When publishing benchmark results it is important to document the details of how
the benchmarks were run, including:

* The version of `mathbench` used
* The versions of all libraries benched
* The Rust version
* The build settings used, especially when they differ from the defaults
* The specification of the hardware that was used
* The output of `scripts/summary.py`
* The full Criterion output from `target/criterion`

## Adding a new library

There are different steps involved for adding a unit tests and benchmarks for a
new library.

Benchmarks require an implementation of the `mathbench::RandomVec` trait for the
types you want to benchmark. If the type implements the `rand` crate
`distribution::Distribution` trait for `Standard` then you can simply use the
`impl_random_vec!` macro in `src/lib.rs`. Otherwise you can provide a function
that generates a new random value of your type pass that to `impl_random_vec!`.

To add the new libary type to a benchmark, add another `bench_function` call to
the `Criterion` `BenchmarkGroup`.

Increment the patch version number of `mathbench` in the `Cargo.toml`.

Update `CHANGELOG.md`.

## Build times

`mathbench` also includes a tool for comparing full build times in
`tools/buildbench`. Incremental build times are not measured as it would be non
trivial to create a meaningful test across different math crates.

The `buildbench` tool uses the `-Z timings` feature of the nightly build of
`cargo`, thus you need a nightly build to run it.

`buildbench` generates a `Cargo.toml` and empty `src/lib.rs` in a temporary
directory for each library, recording some build time information which is
included in the summary table below.

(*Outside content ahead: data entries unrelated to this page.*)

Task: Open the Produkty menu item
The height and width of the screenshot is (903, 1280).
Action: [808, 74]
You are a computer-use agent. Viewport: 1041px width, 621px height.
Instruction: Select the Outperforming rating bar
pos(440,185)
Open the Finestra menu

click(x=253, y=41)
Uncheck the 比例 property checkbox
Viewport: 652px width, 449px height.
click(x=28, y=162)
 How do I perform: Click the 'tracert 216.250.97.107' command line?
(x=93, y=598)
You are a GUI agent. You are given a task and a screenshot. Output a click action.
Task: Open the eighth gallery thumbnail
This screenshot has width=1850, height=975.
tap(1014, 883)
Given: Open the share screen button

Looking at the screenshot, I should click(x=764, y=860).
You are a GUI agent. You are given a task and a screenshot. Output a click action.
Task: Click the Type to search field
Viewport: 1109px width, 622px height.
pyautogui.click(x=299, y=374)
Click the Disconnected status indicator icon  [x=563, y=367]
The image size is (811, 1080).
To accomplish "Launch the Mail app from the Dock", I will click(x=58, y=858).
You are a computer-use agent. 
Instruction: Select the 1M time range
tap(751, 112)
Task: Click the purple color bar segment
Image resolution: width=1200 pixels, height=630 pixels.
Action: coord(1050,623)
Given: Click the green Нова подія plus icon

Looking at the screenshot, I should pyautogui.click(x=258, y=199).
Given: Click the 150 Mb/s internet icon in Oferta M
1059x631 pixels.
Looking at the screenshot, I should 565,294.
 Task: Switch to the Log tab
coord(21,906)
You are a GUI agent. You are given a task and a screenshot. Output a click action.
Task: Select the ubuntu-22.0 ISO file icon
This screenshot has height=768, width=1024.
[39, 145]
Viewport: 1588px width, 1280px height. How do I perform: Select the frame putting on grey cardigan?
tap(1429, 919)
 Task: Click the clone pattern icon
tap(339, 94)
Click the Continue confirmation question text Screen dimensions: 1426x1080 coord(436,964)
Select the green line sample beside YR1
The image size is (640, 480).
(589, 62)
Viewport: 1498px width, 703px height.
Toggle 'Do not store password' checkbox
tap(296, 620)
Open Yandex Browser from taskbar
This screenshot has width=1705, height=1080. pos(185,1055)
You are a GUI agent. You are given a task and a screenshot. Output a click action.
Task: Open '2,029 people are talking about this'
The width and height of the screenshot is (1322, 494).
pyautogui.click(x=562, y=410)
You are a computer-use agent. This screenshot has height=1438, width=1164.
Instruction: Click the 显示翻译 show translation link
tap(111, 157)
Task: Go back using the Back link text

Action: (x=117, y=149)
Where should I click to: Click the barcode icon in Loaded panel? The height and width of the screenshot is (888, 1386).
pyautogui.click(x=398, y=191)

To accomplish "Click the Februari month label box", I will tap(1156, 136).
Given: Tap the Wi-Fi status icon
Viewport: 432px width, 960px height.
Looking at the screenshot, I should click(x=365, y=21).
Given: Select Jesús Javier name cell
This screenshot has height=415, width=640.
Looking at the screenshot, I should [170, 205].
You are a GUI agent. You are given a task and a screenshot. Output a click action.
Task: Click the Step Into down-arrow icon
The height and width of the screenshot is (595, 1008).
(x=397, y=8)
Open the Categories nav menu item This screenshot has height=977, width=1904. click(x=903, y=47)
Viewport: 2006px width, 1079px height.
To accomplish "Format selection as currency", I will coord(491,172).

The temporary directory is created every
time the tool is run so this is a full build from a clean state.

Each library is only built once so you may wish to run `buildbench` multiple
times to ensure results are consistent.

By default crates are built using the `release` profile with default features
enabled. There are options for building the `dev` profile or without default
features, see `buildbench --help` for more information.

The columns outputted include the total build time, the self build time which is
the time it took to build the crate on it's own excluding dependencies, and the
number of units which is the number of dependencies (this will be 2 at minimum).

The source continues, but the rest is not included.